A run of records

++++

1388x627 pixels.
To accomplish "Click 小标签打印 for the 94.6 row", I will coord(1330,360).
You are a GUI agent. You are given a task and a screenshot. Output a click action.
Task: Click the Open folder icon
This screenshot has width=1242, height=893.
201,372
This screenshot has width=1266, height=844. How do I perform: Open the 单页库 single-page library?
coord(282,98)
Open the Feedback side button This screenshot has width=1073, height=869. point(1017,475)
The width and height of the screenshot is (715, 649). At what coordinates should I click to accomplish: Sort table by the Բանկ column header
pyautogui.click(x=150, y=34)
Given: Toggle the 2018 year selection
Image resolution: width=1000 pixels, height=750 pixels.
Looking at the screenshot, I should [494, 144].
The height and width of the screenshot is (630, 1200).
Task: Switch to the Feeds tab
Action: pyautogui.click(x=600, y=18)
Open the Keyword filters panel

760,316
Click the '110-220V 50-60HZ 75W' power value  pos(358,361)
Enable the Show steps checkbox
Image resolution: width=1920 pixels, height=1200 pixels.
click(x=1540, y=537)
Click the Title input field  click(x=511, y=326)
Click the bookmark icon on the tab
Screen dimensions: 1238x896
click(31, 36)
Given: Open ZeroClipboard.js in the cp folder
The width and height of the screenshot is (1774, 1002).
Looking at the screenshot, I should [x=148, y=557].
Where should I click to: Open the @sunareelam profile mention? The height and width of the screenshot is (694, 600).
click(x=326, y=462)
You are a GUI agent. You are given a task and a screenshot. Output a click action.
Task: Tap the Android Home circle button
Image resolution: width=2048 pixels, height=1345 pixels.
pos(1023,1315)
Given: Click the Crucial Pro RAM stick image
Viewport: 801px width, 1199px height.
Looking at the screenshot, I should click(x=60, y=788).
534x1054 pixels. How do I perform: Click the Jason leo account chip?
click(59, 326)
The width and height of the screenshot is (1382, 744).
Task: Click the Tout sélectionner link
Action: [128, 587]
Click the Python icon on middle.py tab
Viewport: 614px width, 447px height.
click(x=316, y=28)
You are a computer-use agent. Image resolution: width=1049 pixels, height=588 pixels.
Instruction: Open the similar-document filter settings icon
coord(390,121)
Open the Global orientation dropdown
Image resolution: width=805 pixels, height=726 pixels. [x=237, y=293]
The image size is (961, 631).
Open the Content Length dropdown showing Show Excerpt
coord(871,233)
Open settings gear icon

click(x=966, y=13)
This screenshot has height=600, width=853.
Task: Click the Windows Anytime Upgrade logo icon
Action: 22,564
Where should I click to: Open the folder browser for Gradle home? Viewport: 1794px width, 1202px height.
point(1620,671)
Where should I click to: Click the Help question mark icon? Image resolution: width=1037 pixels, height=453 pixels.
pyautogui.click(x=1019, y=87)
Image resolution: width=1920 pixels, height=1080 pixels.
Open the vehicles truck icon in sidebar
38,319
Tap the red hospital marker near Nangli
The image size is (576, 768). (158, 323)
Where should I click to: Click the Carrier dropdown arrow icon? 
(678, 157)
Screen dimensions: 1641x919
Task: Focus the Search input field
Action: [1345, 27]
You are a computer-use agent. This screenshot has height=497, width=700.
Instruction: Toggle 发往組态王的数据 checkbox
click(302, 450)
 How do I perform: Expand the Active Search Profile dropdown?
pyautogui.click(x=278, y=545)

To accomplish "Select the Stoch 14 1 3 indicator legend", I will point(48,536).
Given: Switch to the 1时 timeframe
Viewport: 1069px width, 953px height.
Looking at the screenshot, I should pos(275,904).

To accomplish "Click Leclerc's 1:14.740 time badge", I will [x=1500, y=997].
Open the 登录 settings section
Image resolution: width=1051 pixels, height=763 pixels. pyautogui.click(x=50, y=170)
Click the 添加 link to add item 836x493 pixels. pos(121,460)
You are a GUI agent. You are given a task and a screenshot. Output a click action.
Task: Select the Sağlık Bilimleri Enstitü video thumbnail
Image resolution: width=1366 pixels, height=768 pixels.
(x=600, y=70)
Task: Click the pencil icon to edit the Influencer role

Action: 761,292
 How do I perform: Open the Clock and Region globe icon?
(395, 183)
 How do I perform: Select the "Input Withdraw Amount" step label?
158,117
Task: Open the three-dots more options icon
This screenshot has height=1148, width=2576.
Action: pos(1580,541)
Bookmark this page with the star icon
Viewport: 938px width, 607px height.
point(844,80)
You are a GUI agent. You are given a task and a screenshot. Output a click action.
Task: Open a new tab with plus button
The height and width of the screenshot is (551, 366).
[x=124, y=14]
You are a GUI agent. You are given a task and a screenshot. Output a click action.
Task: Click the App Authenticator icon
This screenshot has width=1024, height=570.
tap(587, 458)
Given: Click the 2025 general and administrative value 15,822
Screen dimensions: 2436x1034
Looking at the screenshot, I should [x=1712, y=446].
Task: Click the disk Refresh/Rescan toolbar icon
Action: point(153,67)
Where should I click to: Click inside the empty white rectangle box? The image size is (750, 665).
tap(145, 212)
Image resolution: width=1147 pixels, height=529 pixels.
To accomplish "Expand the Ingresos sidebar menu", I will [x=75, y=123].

++++

§ REQUIREMENT:
Change every "GUI agent" in the records above to "screen assistant" and keep every other part of the records as it is.

§ RESPONSE:
1388x627 pixels.
To accomplish "Click 小标签打印 for the 94.6 row", I will coord(1330,360).
You are a screen assistant. You are given a task and a screenshot. Output a click action.
Task: Click the Open folder icon
This screenshot has width=1242, height=893.
201,372
This screenshot has width=1266, height=844. How do I perform: Open the 单页库 single-page library?
coord(282,98)
Open the Feedback side button This screenshot has width=1073, height=869. point(1017,475)
The width and height of the screenshot is (715, 649). At what coordinates should I click to accomplish: Sort table by the Բանկ column header
pyautogui.click(x=150, y=34)
Given: Toggle the 2018 year selection
Image resolution: width=1000 pixels, height=750 pixels.
Looking at the screenshot, I should [494, 144].
The height and width of the screenshot is (630, 1200).
Task: Switch to the Feeds tab
Action: pyautogui.click(x=600, y=18)
Open the Keyword filters panel

760,316
Click the '110-220V 50-60HZ 75W' power value  pos(358,361)
Enable the Show steps checkbox
Image resolution: width=1920 pixels, height=1200 pixels.
click(x=1540, y=537)
Click the Title input field  click(x=511, y=326)
Click the bookmark icon on the tab
Screen dimensions: 1238x896
click(31, 36)
Given: Open ZeroClipboard.js in the cp folder
The width and height of the screenshot is (1774, 1002).
Looking at the screenshot, I should [x=148, y=557].
Where should I click to: Open the @sunareelam profile mention? The height and width of the screenshot is (694, 600).
click(x=326, y=462)
You are a screen assistant. You are given a task and a screenshot. Output a click action.
Task: Tap the Android Home circle button
Image resolution: width=2048 pixels, height=1345 pixels.
pos(1023,1315)
Given: Click the Crucial Pro RAM stick image
Viewport: 801px width, 1199px height.
Looking at the screenshot, I should click(x=60, y=788).
534x1054 pixels. How do I perform: Click the Jason leo account chip?
click(59, 326)
The width and height of the screenshot is (1382, 744).
Task: Click the Tout sélectionner link
Action: [128, 587]
Click the Python icon on middle.py tab
Viewport: 614px width, 447px height.
click(x=316, y=28)
You are a computer-use agent. Image resolution: width=1049 pixels, height=588 pixels.
Instruction: Open the similar-document filter settings icon
coord(390,121)
Open the Global orientation dropdown
Image resolution: width=805 pixels, height=726 pixels. [x=237, y=293]
The image size is (961, 631).
Open the Content Length dropdown showing Show Excerpt
coord(871,233)
Open settings gear icon

click(x=966, y=13)
This screenshot has height=600, width=853.
Task: Click the Windows Anytime Upgrade logo icon
Action: 22,564
Where should I click to: Open the folder browser for Gradle home? Viewport: 1794px width, 1202px height.
point(1620,671)
Where should I click to: Click the Help question mark icon? Image resolution: width=1037 pixels, height=453 pixels.
pyautogui.click(x=1019, y=87)
Image resolution: width=1920 pixels, height=1080 pixels.
Open the vehicles truck icon in sidebar
38,319
Tap the red hospital marker near Nangli
The image size is (576, 768). (158, 323)
Where should I click to: Click the Carrier dropdown arrow icon? 
(678, 157)
Screen dimensions: 1641x919
Task: Focus the Search input field
Action: [1345, 27]
You are a computer-use agent. This screenshot has height=497, width=700.
Instruction: Toggle 发往組态王的数据 checkbox
click(302, 450)
 How do I perform: Expand the Active Search Profile dropdown?
pyautogui.click(x=278, y=545)

To accomplish "Select the Stoch 14 1 3 indicator legend", I will point(48,536).
Given: Switch to the 1时 timeframe
Viewport: 1069px width, 953px height.
Looking at the screenshot, I should pos(275,904).

To accomplish "Click Leclerc's 1:14.740 time badge", I will [x=1500, y=997].
Open the 登录 settings section
Image resolution: width=1051 pixels, height=763 pixels. pyautogui.click(x=50, y=170)
Click the 添加 link to add item 836x493 pixels. pos(121,460)
You are a screen assistant. You are given a task and a screenshot. Output a click action.
Task: Select the Sağlık Bilimleri Enstitü video thumbnail
Image resolution: width=1366 pixels, height=768 pixels.
(x=600, y=70)
Task: Click the pencil icon to edit the Influencer role

Action: 761,292
 How do I perform: Open the Clock and Region globe icon?
(395, 183)
 How do I perform: Select the "Input Withdraw Amount" step label?
158,117
Task: Open the three-dots more options icon
This screenshot has height=1148, width=2576.
Action: pos(1580,541)
Bookmark this page with the star icon
Viewport: 938px width, 607px height.
point(844,80)
You are a screen assistant. You are given a task and a screenshot. Output a click action.
Task: Open a new tab with plus button
The height and width of the screenshot is (551, 366).
[x=124, y=14]
You are a screen assistant. You are given a task and a screenshot. Output a click action.
Task: Click the App Authenticator icon
This screenshot has width=1024, height=570.
tap(587, 458)
Given: Click the 2025 general and administrative value 15,822
Screen dimensions: 2436x1034
Looking at the screenshot, I should [x=1712, y=446].
Task: Click the disk Refresh/Rescan toolbar icon
Action: point(153,67)
Where should I click to: Click inside the empty white rectangle box? The image size is (750, 665).
tap(145, 212)
Image resolution: width=1147 pixels, height=529 pixels.
To accomplish "Expand the Ingresos sidebar menu", I will [x=75, y=123].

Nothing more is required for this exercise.